Stored entries
##############################
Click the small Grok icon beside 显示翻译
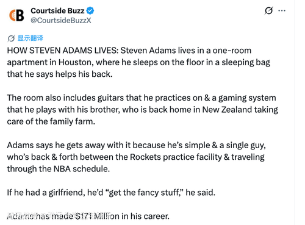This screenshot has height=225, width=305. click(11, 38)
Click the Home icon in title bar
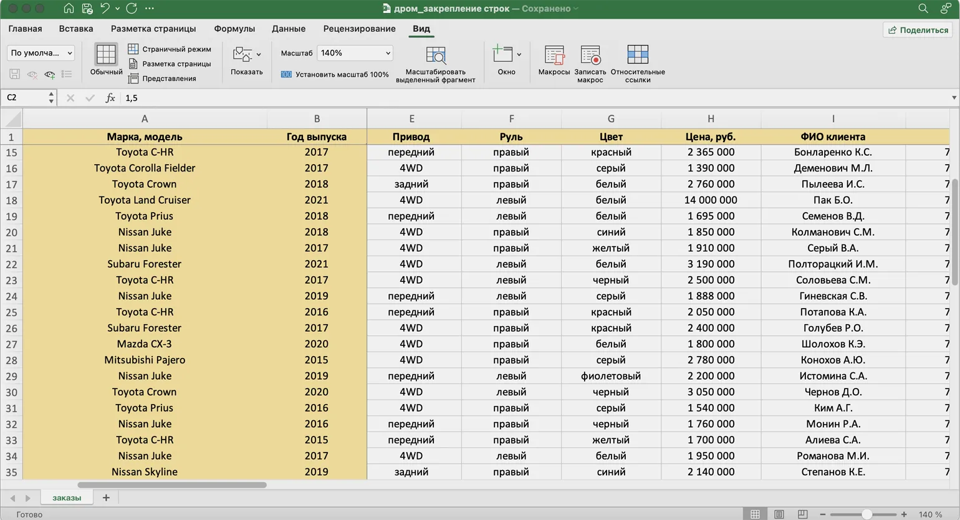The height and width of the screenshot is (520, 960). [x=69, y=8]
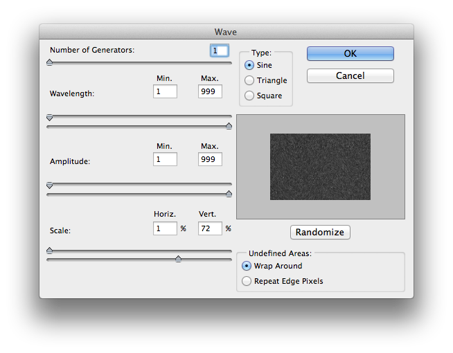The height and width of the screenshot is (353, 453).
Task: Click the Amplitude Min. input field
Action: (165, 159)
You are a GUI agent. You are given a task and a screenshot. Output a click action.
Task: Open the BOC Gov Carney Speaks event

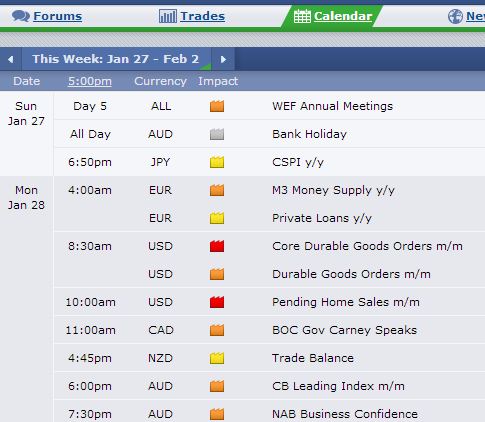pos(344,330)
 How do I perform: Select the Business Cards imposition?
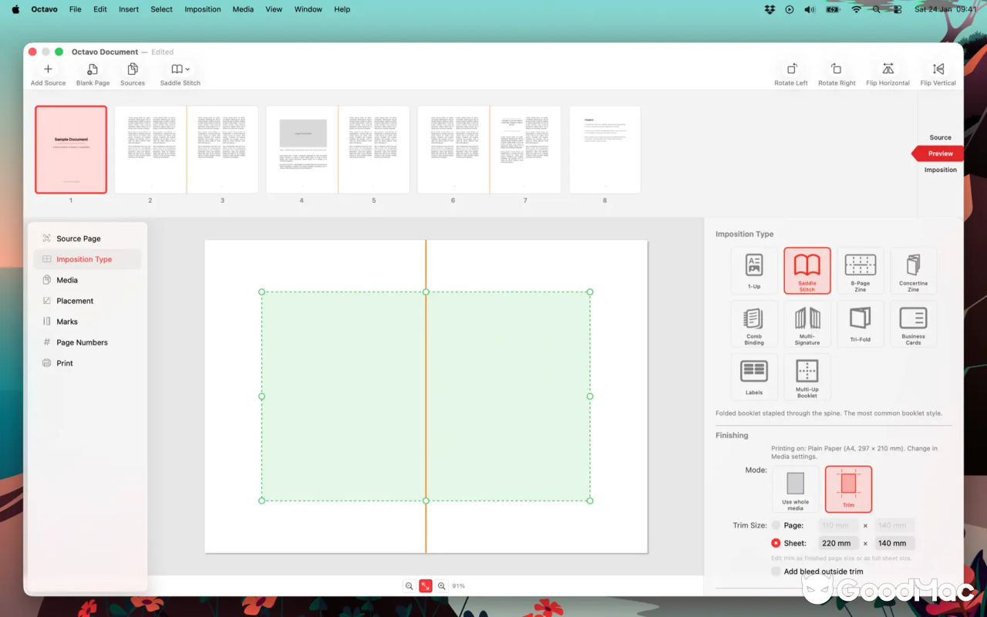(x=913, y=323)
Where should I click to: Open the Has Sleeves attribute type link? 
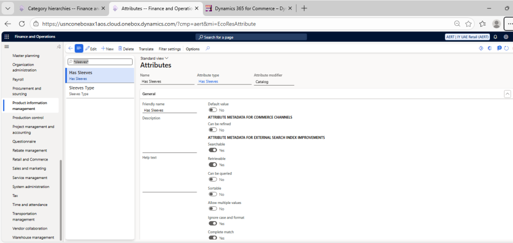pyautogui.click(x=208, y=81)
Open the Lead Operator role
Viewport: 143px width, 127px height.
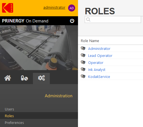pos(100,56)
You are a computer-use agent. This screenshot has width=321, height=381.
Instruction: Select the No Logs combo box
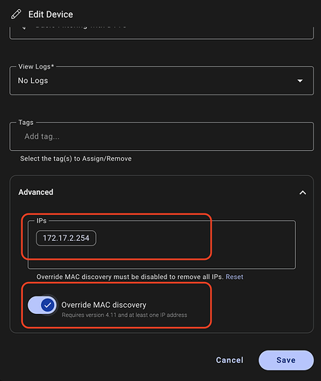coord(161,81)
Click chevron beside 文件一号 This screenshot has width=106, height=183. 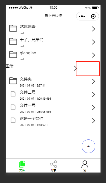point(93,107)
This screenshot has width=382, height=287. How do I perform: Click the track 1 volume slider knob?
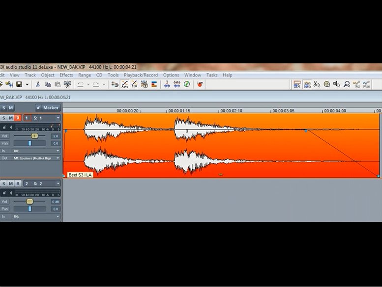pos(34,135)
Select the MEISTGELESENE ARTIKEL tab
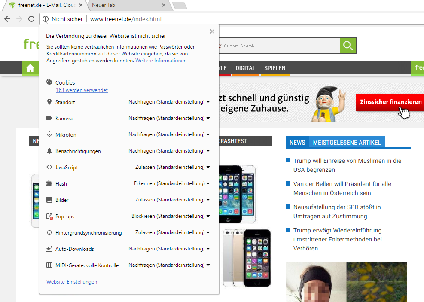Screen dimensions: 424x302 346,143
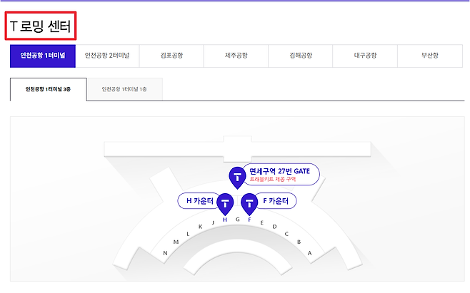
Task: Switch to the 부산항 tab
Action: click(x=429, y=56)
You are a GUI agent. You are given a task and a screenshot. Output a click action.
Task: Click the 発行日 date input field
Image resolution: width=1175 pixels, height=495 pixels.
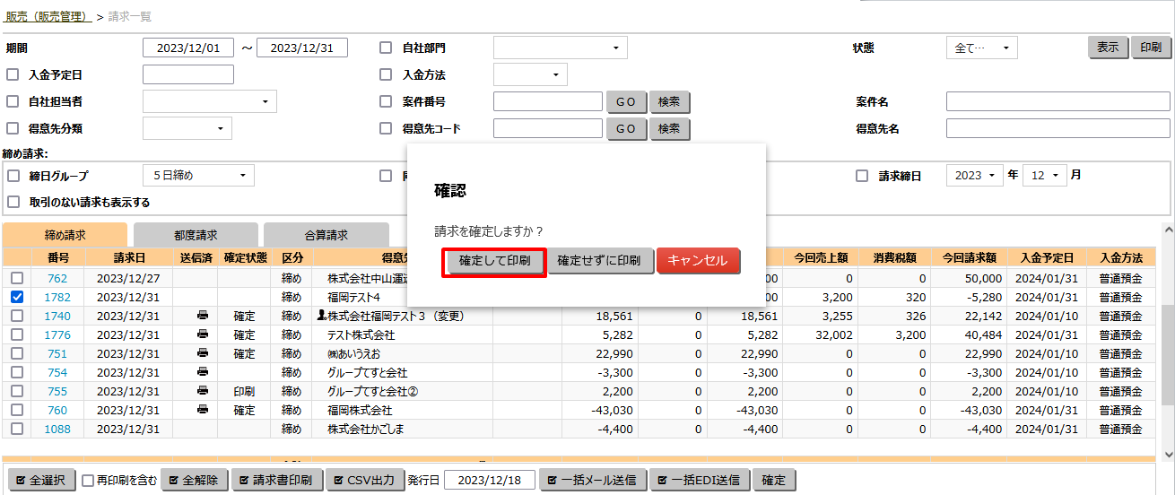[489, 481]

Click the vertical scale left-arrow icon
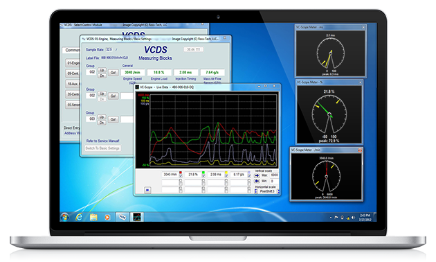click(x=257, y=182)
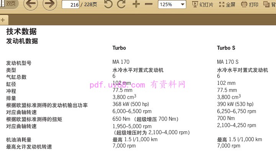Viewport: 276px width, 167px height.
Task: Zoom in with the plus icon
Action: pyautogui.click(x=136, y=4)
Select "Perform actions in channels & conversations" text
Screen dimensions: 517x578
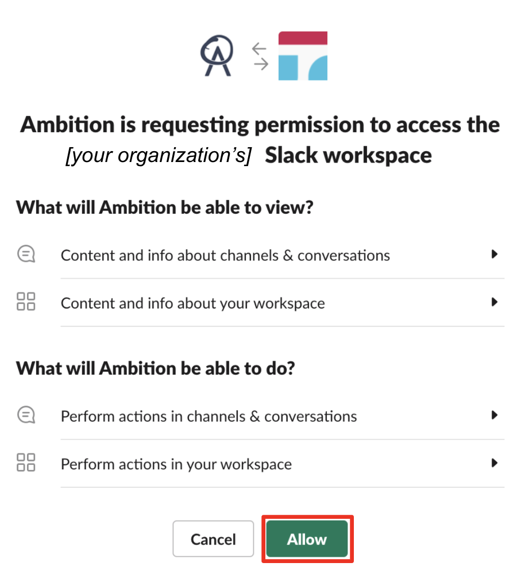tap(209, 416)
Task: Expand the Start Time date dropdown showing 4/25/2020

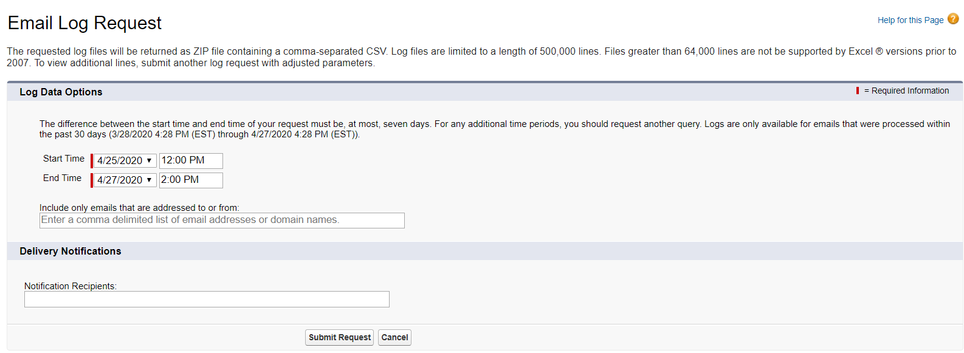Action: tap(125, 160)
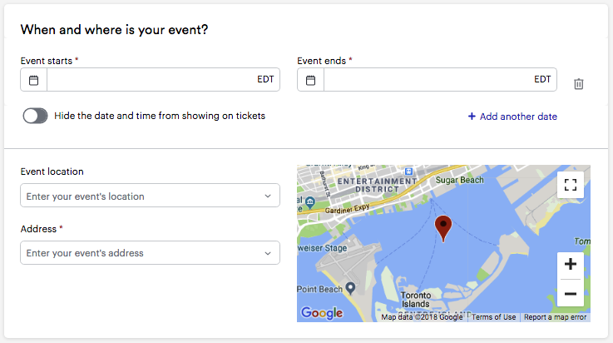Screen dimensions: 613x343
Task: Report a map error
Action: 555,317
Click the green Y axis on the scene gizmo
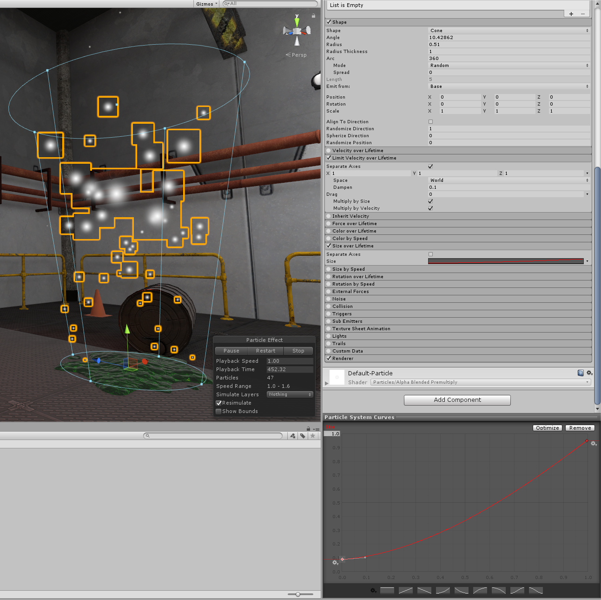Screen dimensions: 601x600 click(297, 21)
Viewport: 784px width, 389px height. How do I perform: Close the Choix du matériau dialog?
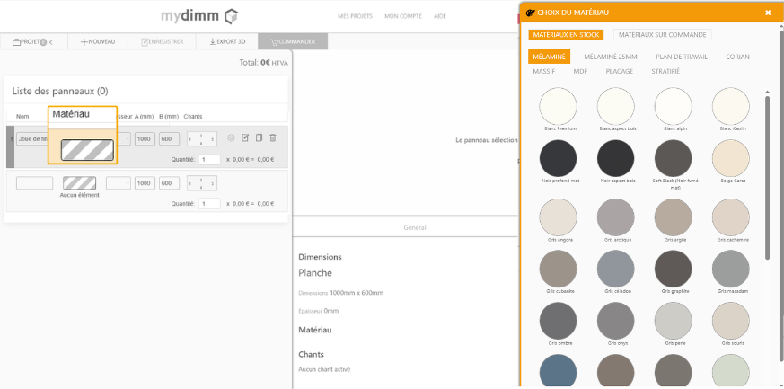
##############################
→ ASSIGNMENT
Transcribe the lines that run from the line bearing "Task: Expand the" through the last line of the data. Keep the wording exact and leave out every picture.

→ SOLUTION TO THIS PROBLEM
Task: Expand the Start Time date dropdown showing 4/25/2020

Action: tap(125, 160)
Screen dimensions: 613x343
Task: Report a map error
Action: 555,317
Click the green Y axis on the scene gizmo
Screen dimensions: 601x600 click(297, 21)
Viewport: 784px width, 389px height. How do I perform: Close the Choix du matériau dialog?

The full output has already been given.